(Data for this exercise)

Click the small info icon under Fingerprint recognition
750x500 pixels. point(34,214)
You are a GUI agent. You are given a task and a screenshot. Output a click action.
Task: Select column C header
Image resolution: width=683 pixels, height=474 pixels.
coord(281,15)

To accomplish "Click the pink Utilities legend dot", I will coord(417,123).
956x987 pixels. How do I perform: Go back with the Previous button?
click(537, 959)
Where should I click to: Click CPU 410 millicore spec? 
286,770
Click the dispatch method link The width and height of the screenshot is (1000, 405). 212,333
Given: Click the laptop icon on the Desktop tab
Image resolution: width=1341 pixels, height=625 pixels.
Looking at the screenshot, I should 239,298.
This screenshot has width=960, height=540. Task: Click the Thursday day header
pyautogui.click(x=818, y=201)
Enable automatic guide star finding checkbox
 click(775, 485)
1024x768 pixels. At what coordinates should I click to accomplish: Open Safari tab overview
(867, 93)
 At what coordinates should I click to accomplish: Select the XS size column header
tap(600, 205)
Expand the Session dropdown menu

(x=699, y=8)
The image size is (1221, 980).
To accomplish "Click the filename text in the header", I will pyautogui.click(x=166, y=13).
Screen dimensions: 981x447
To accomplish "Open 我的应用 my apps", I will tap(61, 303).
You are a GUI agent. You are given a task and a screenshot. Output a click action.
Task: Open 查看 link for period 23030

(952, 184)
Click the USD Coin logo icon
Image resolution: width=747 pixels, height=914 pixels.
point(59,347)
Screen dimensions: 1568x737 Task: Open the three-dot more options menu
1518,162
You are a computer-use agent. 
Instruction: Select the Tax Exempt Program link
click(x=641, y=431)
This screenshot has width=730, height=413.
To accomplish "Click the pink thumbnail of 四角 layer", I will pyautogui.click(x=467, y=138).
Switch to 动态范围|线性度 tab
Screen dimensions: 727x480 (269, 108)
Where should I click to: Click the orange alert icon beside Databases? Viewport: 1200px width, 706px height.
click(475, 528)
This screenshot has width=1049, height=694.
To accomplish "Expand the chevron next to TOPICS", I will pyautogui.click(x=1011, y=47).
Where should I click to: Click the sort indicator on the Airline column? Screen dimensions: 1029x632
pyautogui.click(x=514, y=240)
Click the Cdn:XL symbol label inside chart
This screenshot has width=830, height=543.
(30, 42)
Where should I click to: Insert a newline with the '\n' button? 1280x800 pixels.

(End Data for this exercise)

• _Brief_
Nothing in the records may change; output all of them exactly.

• _Answer for the task_
Click the small info icon under Fingerprint recognition
750x500 pixels. point(34,214)
You are a GUI agent. You are given a task and a screenshot. Output a click action.
Task: Select column C header
Image resolution: width=683 pixels, height=474 pixels.
coord(281,15)

To accomplish "Click the pink Utilities legend dot", I will coord(417,123).
956x987 pixels. How do I perform: Go back with the Previous button?
click(537, 959)
Where should I click to: Click CPU 410 millicore spec? 
286,770
Click the dispatch method link The width and height of the screenshot is (1000, 405). 212,333
Given: Click the laptop icon on the Desktop tab
Image resolution: width=1341 pixels, height=625 pixels.
Looking at the screenshot, I should 239,298.
This screenshot has width=960, height=540. Task: Click the Thursday day header
pyautogui.click(x=818, y=201)
Enable automatic guide star finding checkbox
 click(775, 485)
1024x768 pixels. At what coordinates should I click to accomplish: Open Safari tab overview
(867, 93)
 At what coordinates should I click to accomplish: Select the XS size column header
tap(600, 205)
Expand the Session dropdown menu

(x=699, y=8)
The image size is (1221, 980).
To accomplish "Click the filename text in the header", I will pyautogui.click(x=166, y=13).
Screen dimensions: 981x447
To accomplish "Open 我的应用 my apps", I will tap(61, 303).
You are a GUI agent. You are given a task and a screenshot. Output a click action.
Task: Open 查看 link for period 23030

(952, 184)
Click the USD Coin logo icon
Image resolution: width=747 pixels, height=914 pixels.
point(59,347)
Screen dimensions: 1568x737 Task: Open the three-dot more options menu
1518,162
You are a computer-use agent. 
Instruction: Select the Tax Exempt Program link
click(x=641, y=431)
This screenshot has width=730, height=413.
To accomplish "Click the pink thumbnail of 四角 layer", I will pyautogui.click(x=467, y=138).
Switch to 动态范围|线性度 tab
Screen dimensions: 727x480 (269, 108)
Where should I click to: Click the orange alert icon beside Databases? Viewport: 1200px width, 706px height.
click(475, 528)
This screenshot has width=1049, height=694.
To accomplish "Expand the chevron next to TOPICS", I will pyautogui.click(x=1011, y=47).
Where should I click to: Click the sort indicator on the Airline column? Screen dimensions: 1029x632
pyautogui.click(x=514, y=240)
Click the Cdn:XL symbol label inside chart
This screenshot has width=830, height=543.
(30, 42)
Where should I click to: Insert a newline with the '\n' button? 1280x800 pixels.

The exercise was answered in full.